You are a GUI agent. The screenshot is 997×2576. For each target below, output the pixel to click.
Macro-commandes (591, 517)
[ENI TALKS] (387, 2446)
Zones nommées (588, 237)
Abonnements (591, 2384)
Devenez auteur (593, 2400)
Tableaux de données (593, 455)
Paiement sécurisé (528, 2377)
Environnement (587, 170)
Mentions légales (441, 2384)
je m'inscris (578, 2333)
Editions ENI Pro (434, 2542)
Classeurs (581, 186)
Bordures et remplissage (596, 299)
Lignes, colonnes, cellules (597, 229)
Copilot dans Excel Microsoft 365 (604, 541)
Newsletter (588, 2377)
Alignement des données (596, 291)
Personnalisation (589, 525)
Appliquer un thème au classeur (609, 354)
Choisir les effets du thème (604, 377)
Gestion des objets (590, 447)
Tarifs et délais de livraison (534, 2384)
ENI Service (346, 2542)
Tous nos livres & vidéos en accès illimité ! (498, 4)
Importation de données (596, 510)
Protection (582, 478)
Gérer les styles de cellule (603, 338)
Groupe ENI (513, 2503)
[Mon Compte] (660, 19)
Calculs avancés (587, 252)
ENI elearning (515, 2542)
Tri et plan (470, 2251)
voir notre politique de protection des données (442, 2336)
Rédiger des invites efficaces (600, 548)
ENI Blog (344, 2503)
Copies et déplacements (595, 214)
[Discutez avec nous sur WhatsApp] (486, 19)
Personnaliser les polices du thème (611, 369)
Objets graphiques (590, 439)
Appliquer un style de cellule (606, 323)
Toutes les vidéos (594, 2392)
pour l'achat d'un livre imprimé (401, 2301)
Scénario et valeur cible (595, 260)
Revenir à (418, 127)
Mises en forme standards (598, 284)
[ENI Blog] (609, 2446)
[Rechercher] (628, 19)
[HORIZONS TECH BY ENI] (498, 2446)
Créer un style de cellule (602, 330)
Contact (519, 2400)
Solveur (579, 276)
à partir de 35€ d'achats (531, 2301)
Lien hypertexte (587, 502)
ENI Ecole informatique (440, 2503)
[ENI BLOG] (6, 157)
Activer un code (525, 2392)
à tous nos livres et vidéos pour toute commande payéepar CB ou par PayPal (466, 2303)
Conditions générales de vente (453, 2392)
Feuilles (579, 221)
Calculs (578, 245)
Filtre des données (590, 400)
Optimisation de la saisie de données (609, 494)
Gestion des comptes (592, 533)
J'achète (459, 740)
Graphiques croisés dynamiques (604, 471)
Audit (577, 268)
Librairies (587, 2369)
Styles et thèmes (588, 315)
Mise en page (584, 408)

........

*Task requirements*: Scan the data above, find each line with "Gestion", and copy it.

*Answer to this problem*:
Gestion des objets (590, 447)
Gestion des comptes (592, 533)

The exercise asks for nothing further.